Goldman Sachs has cut its 2021 growth forecasts for Southeast Asia as the COVID delta variant creates havoc in major economies in the region. The delta variant has pushed daily COVID-19 cases to record highs in Thailand, Malaysia and Indonesia in recent weeks, which has resulted in stringent restrictions.
Indonesia, Southeast Asia’s largest economy, surpassed India in new daily cases this week, cementing its position as a new Asian virus epicenter – while several of its neighbors are also seeing record COVID-19 case numbers. Various reports highlight that Indonesia, Thailand and Philippines have already cut their gross domestic product (GDP) forecasts for this year. Vietnam, one of the few economies in the world that continued growing strongly in 2020, undershot forecasts for the first half of 2021 and is now struggling with an outbreak in areas that house major industrial parks.
Economists at Goldman Sachs said renewed coronavirus surges and tighter restrictions are likely to weigh significantly more on growth in the second half of 2021 than previously thought. Moreover, Southeast Asia’s overall vaccination rate of 9% lags developed regions like Western Europe and North America, and outpaces only Africa and Central Asia. As such, Goldman slashed its growth forecasts by more than 100 basis points for Indonesia, Malaysia and Philippines. It said stronger growth will benefit trade-oriented economies such as Singapore and Malaysia the most; Malaysia, which is a net commodity exporter, is also likely to gain from higher commodity prices.
Markets across the region, as per The Straits Times, have sold off in recent weeks with the MSCI Asean Index losing 1.7% this month, while governments are forced to blow out their fiscal deficits and central banks run short of ammunition. Sian Fenner, Singapore-based senior Asia economist at Oxford Economics, said given the slow pace of vaccinations, with exception of Singapore, recovery will be bumpy, and the risk of further periods of heightened restrictions remains.
Tuuli McCully, economist at Scotiabank, pointed out that with advanced economies in the west re-opening, their demand dynamics will likely shift from goods to services.
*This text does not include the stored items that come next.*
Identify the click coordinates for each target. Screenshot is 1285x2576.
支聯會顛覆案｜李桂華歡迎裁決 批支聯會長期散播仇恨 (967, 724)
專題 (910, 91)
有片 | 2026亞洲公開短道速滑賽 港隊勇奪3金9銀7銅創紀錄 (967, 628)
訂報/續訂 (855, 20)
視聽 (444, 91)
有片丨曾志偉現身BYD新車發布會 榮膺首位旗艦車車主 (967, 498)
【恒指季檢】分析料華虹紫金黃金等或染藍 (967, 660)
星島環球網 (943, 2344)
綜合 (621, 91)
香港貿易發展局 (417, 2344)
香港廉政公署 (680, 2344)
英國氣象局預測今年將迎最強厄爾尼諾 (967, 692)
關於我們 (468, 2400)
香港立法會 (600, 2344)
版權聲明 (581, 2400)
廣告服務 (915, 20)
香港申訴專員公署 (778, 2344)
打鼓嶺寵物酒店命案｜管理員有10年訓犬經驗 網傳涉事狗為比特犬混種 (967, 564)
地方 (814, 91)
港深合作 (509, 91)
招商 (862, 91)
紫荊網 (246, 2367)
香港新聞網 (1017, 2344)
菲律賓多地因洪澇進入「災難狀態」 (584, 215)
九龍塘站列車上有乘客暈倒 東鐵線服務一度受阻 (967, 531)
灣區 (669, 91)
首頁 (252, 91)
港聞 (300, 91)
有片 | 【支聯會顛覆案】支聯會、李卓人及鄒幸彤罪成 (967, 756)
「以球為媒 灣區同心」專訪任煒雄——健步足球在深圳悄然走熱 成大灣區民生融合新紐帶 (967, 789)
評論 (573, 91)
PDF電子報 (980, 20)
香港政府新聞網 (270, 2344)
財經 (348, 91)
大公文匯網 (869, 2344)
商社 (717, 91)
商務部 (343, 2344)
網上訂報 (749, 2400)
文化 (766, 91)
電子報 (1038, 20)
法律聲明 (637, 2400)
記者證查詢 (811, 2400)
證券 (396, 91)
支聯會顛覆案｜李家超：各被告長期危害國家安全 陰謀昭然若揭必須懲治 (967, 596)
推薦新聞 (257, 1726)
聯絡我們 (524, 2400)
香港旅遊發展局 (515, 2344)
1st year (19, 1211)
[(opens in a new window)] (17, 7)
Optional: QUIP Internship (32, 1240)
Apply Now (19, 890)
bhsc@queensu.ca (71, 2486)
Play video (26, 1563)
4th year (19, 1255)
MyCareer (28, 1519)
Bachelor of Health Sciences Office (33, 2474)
This implies that Asian export growth will likely soften over the coming months. “For the economic recovery to remain on track, domestic demand would need to pick up, yet the concerning COVID-19 situation is dampening such prospects.”
Rob Carnell, head of Asia Pacific research, ING Group, said poorer Southeast Asian countries that tried to limit lockdowns early in the pandemic to mitigate the impact on people’s livelihoods are paying a price for that choice primarily because their efforts to test, trace and isolate positive cases were ineffective. “As a result, countries like Philippines and Indonesia that opted for partial, rolling lockdowns have been forced to continue them in one form or another. It was easier for the richer countries to lock down and pay people to stay home or be furloughed while they worked their way through, and the poorer ones tended to try to trade off restrictions with openness to limit the hit to GDP.”